El amor no diferencia por género, aunque históricamente ha habido una carga social afectiva hacia las mujeres. Eso explica que muchas hayan buscado nuevas formas de amar, como lo hicieron las escritoras Virginia Woolf o Anaïs Nin, que vivieron el amor libre y rompieron con la idea de la monogamia exclusiva. Emma Goldman, anarquista y feminista rusa, escribió en su ensayo Matrimonio y amor (1920): “Si hay algo en el mundo libre, es precisamente el amor”, detallando que el matrimonio no está ni cerca de ser un sinónimo de éste.
“El patriarcado se recicla”, dice Tenenbaum, y así como hoy el amor romántico presiona a las mujeres de formas muy distintas a las que sufrieron nuestras abuelas, el amor libre puede sentirse como una opresión. Ambos están sujetos a malos entendidos si no se cuestionan o si se entienden de forma dogmática. Como dice la cartilla Amor y violencia hacia las mujeres, de la Red Chilena Contra la Violencia Hacia las Mujeres: “En una sociedad como la nuestra, donde el amor es uno más de los mecanismos de opresión de las mujeres, queda todo por inventar”. Un camino posible, según Diamela Eltit, es entender el amor “en un sentido más concreto, como un encuentro con un otro-otra donde habita la simetría, pero también la asimetría. Una zona de imperfecciones mutuas que deben ser comprendidas por cada parte”, opina la autora de Sumar (2018).

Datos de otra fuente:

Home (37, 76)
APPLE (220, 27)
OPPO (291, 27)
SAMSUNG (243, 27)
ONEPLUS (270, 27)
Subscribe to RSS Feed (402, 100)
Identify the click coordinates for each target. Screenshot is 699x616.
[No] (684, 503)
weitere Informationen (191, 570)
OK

“El amor es comunismo para dos. Pero el amor es tan difícil como el comunismo y puede terminar a menudo de una forma igual de trágica. Como la revolución, el amor verdadero es la creación de un nuevo mundo”, concluye Srecko Horvat en La radicalidad del amor. Su mensaje es fuerte y claro: podemos sentirnos prisioneros de herencias y contextos, podemos tener miedo de sufrir, pero hay que pelear con ese “economista interior” que nos habla en términos de ganancias y pérdidas en temas relacionados al amor.
La deconstrucción, otro término bastante manoseado —y entendido como la intención de deshacer los roles y las nociones de género dominantes—, es una aspiración ambiciosa que no se consigue sólo leyendo libros, por más que ayude, según explica Constanza Michelson: “Deconstruirse es algo que de verdad nos pasa a veces frente a un acontecimiento, pero ese acontecimiento nos remueve todo, no es sin angustia de por medio. No es algo que se pueda hacer voluntariamente”. Como dice Tamara Tenenbaum en El fin del amor: “a veces olvidamos que la deconstrucción no es un camino que tiene un comienzo y un punto de llegada, sino una mirada sobre la vida que nunca termina”.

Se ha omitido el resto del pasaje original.